Tutorials

Automatically redact PII from audio and video with Python

In this tutorial, we’ll learn how to automatically redact Personal Identifiable Information (PII) from audio and video files in 5 minutes using Python and AssemblyAI.

Automatically redact PII from audio and video with Python

Personal Identifiable Information, or PII, is information about an individual that can be linked to that individual in an identifiable manner. How and by whom PII is handled and accessed is regulated by laws such as HIPAA, GDPR, and CCPA.

Redacting PII from video or audio files (for example, a doctor/patient visit) is a very common need.
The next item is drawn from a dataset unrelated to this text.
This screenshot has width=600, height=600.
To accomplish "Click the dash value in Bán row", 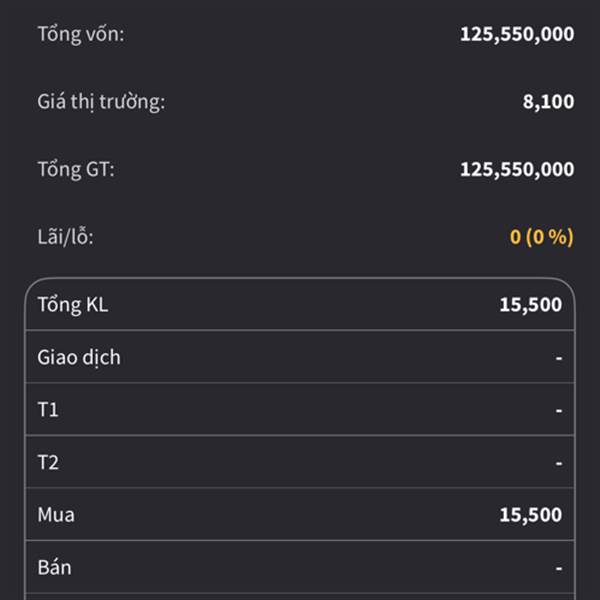I will [559, 568].
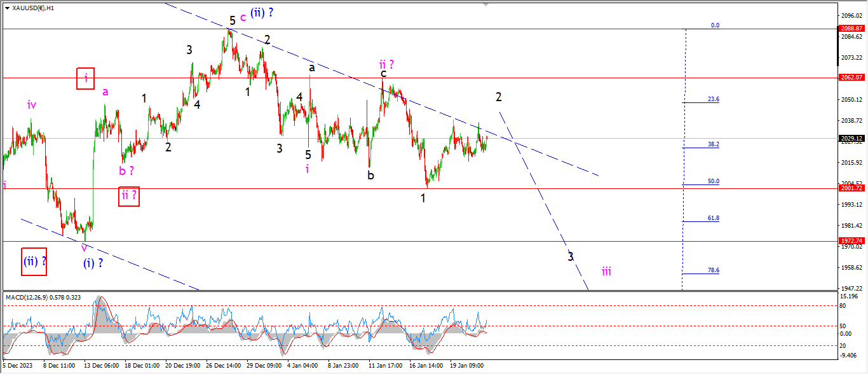Select the pink 'iii' wave label

606,272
Luckily, we can use AI to easily redact PII at scale.

In this tutorial, we’ll learn how to redact a wide range of PII categories, like medical conditions, email addresses, and credit card numbers, from audio and video files as well as their textual transcripts. Here you can see the final redacted transcript we’ll create, as well as the associated redacted audio file:

Good afternoon, MGK design. Hi. I'm looking to have plans drawn up for an addition in my house. Okay, let me have one of our architects return your call. May I have your name, please? My name is ####. ####. And your last name? My last name is #####. Would you spell that for me, please? # # # # # #. Okay, and your telephone number? Area code? ###-###-#### that's ###-###-#### yes, ma'am. Is there a good time to reach you? That's my cell, so he could catch me anytime on that. Okay, great. I'll have him return your call as soon as possible. Great. Thank you very much. You're welcome. Bye.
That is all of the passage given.